Abstract

Fatigue represents a temporary inability to respond to a situation due to inadequate recuperation from overactivity; which can manifest in mental, emotional, or physical forms [1]. Occupational fatigue has been identified as a contributing factor in numerous catastrophic events including the Three Mile Island and Chernobyl nuclear reactor meltdowns, the Challenger Space Shuttle disaster, The Bhopal Union Carbide plant explosion, and the grounding and resulting oil spill of the Exxon Valdez oil tanker [2, 3]. In medicine, fatigue has been well documented as a source of medical errors, exacerbated by the continuous (i.e., around the clock) requirements for service delivery as well as associated disruption of circadian rhythms [4, 5]. Other sources of medical error that could be exacerbated by fatigue include excessive workload, cognitive overload, imperfect information processing, poor communication, and flawed decision making [6]. One can argue that all of these sources of medical error are ubiquitous in the current healthcare practice, and steadily rising as service demands and quality expectations continue to escalate.

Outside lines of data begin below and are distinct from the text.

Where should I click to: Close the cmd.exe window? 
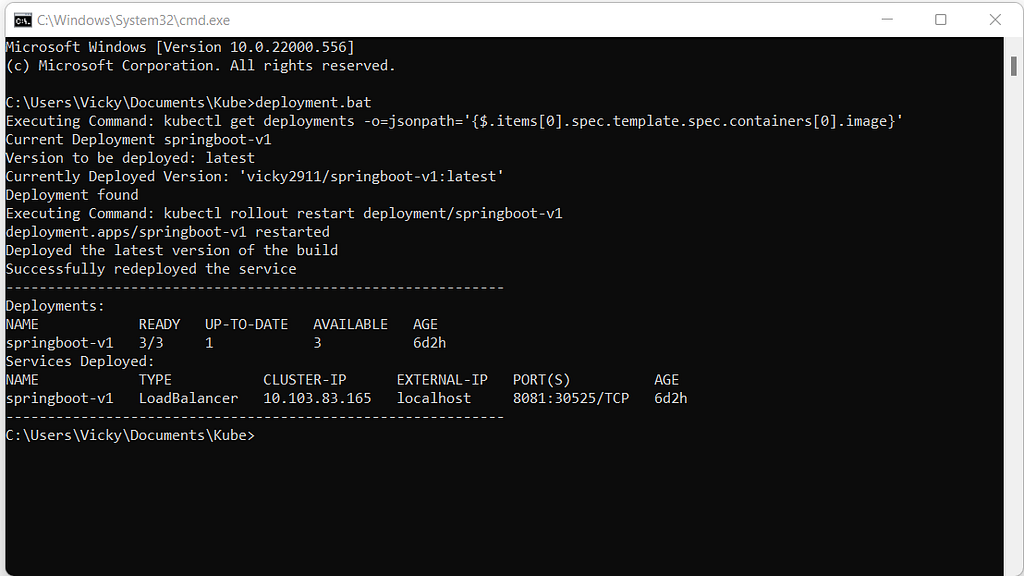995,20
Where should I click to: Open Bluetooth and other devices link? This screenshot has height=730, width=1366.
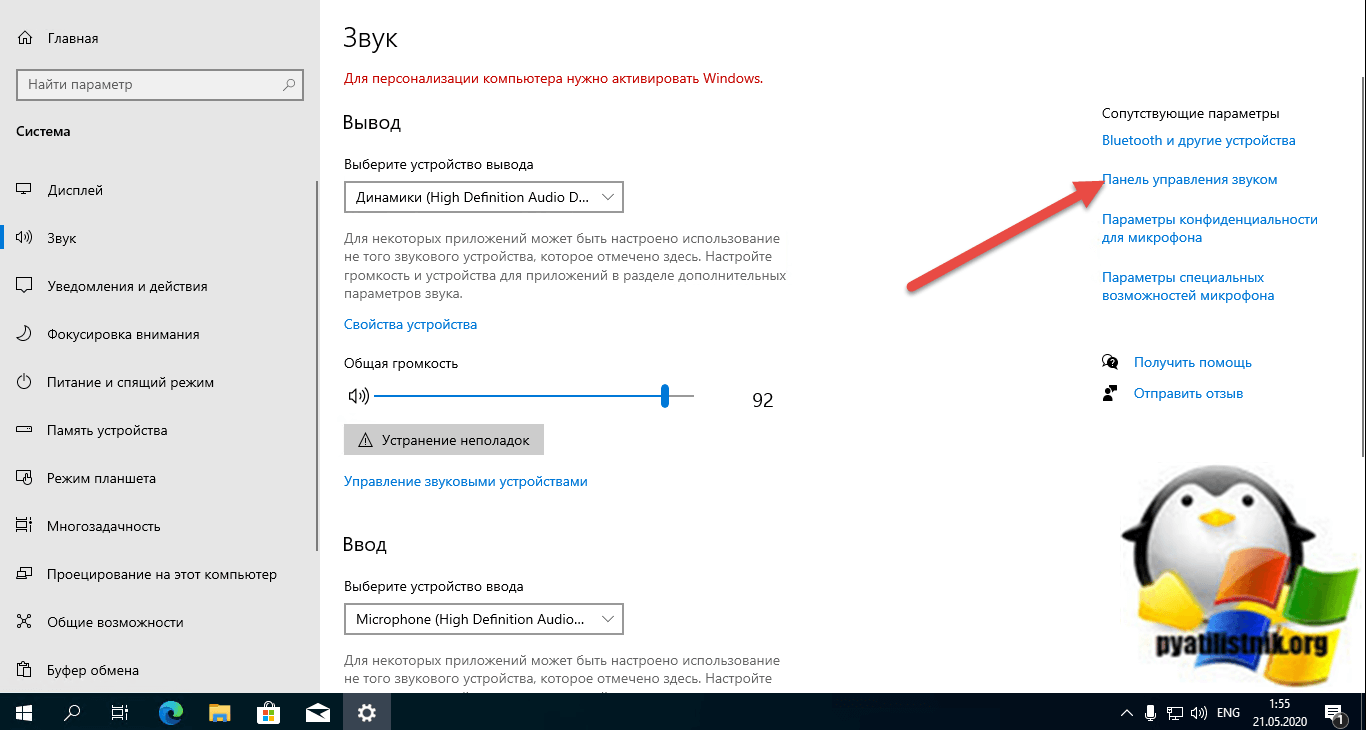pos(1198,140)
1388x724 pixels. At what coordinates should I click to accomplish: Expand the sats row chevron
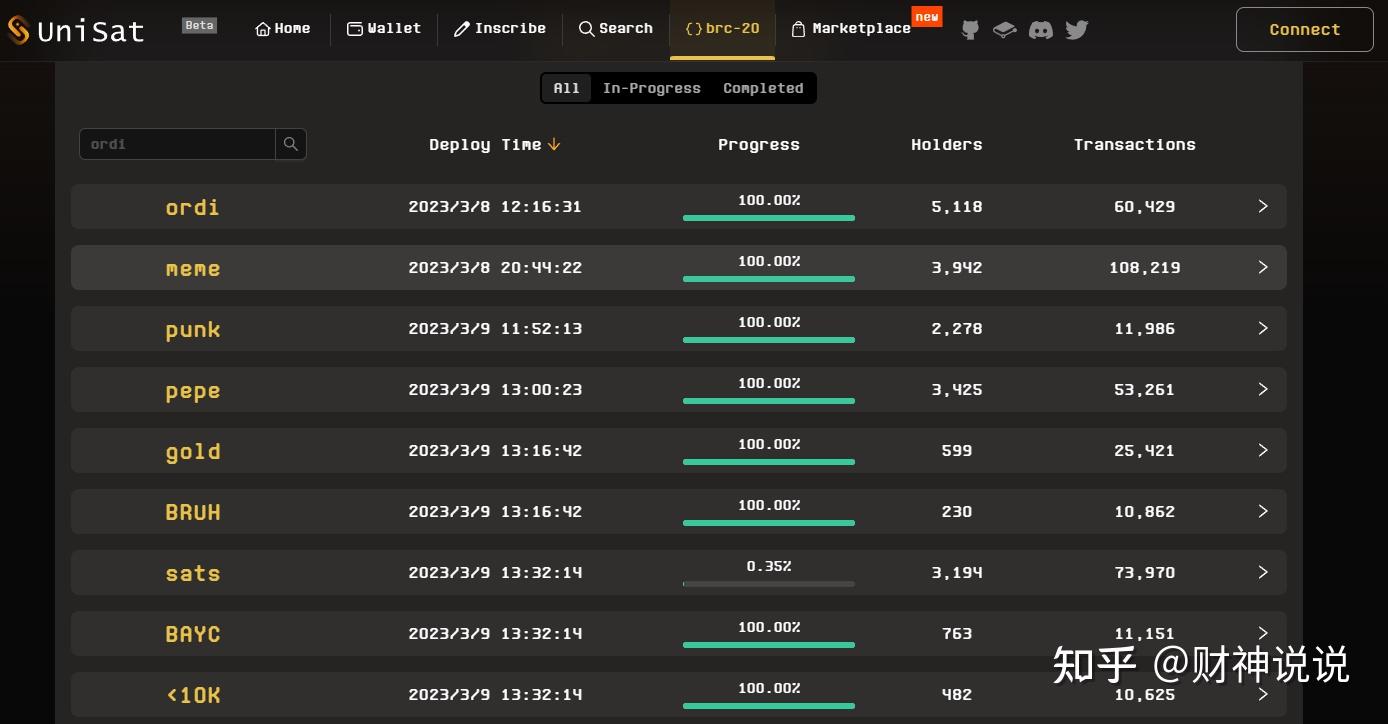click(x=1263, y=572)

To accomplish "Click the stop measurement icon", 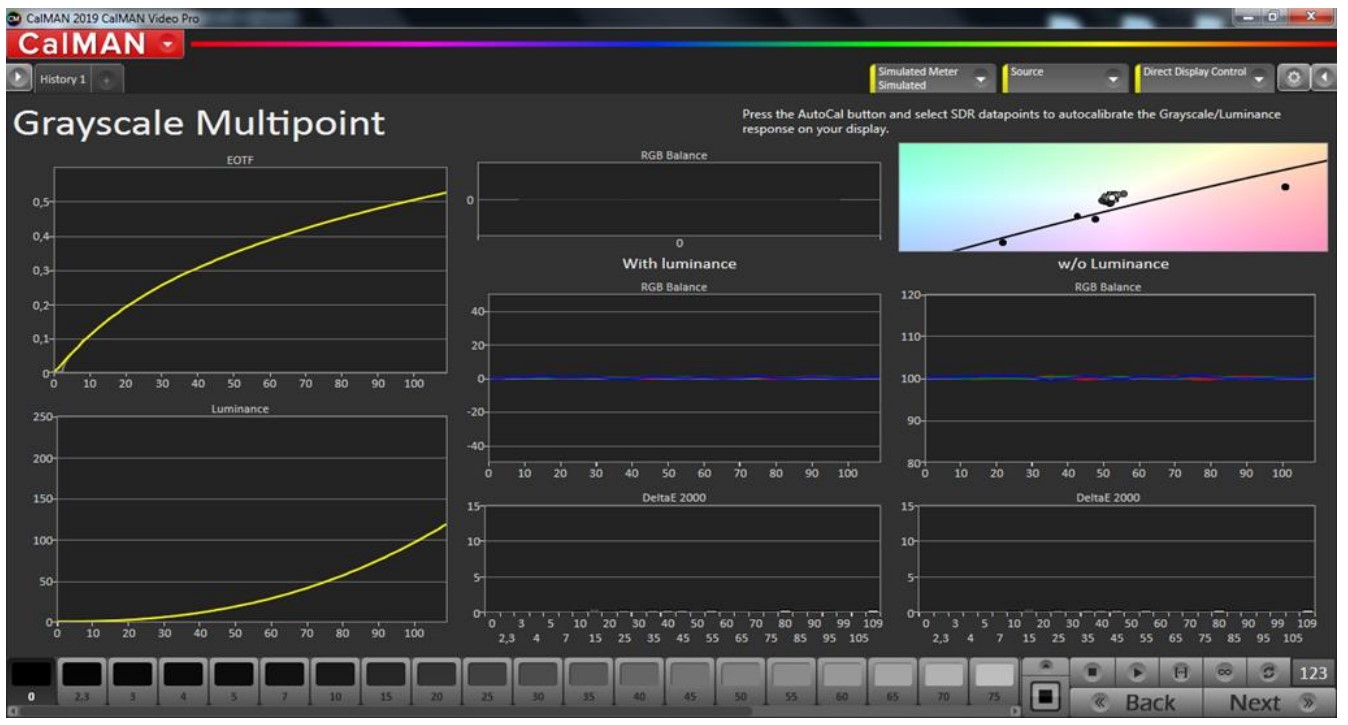I will 1093,672.
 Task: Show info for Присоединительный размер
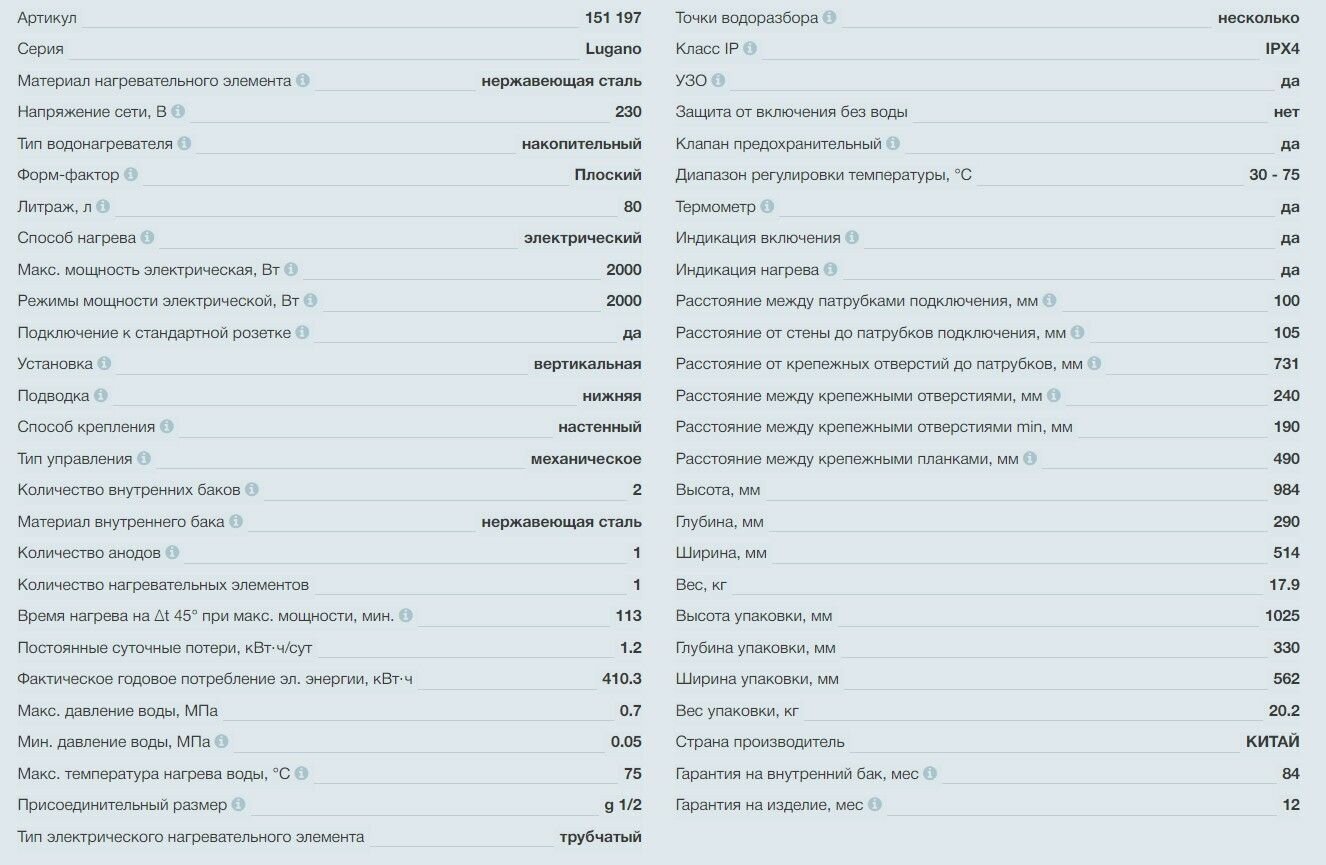pos(238,803)
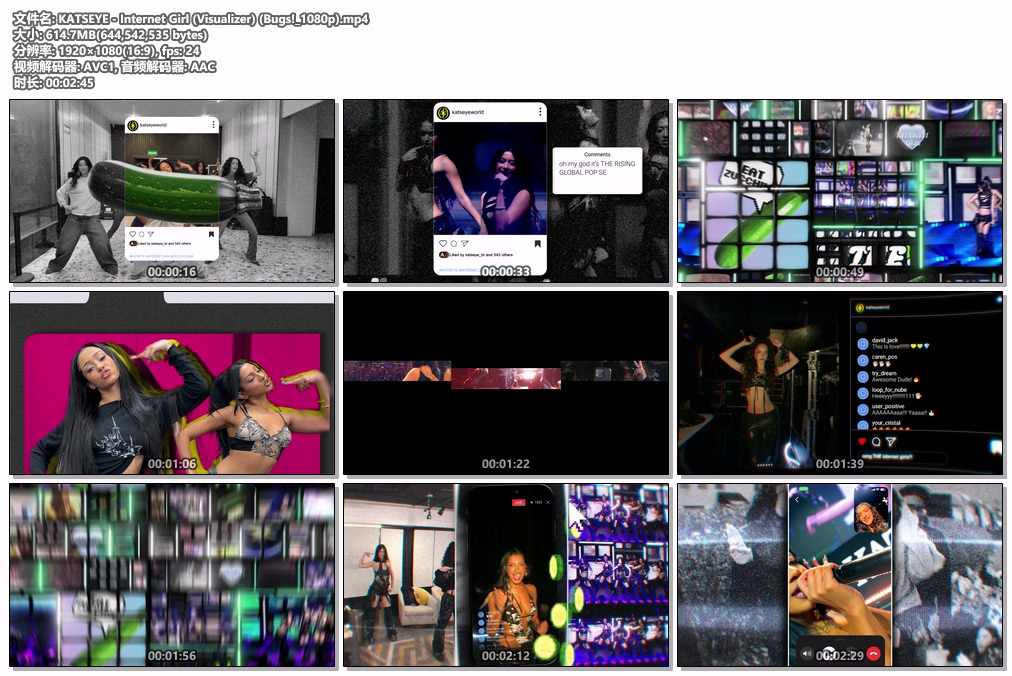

As reimbursements trend downwards, healthcare providers attempt to compensate by increasing their individual and collective practice productivity. While computerized medical technologies offer the potential to improve workflow and productivity, there is a theoretical point in which increasing productivity becomes offset by potential quality deficiencies. At the same time, healthcare consumers are placing increasing demands on providers for access to healthcare data, collaborative decision making, and quality accountability measures [7–9]. The collective stressors of worsening healthcare economics, increased workload, and heightened quality concerns serve as inevitable source of fatigue and stress on healthcare providers. These in turn can further compromise productivity and quality deliverables. If this cycle of perpetual occupational fatigue is to be successfully addressed and circumvented, it is first essential that the healthcare community identify the sources, create proactive mechanisms for objective data collection and analysis, and develop effective countermeasures.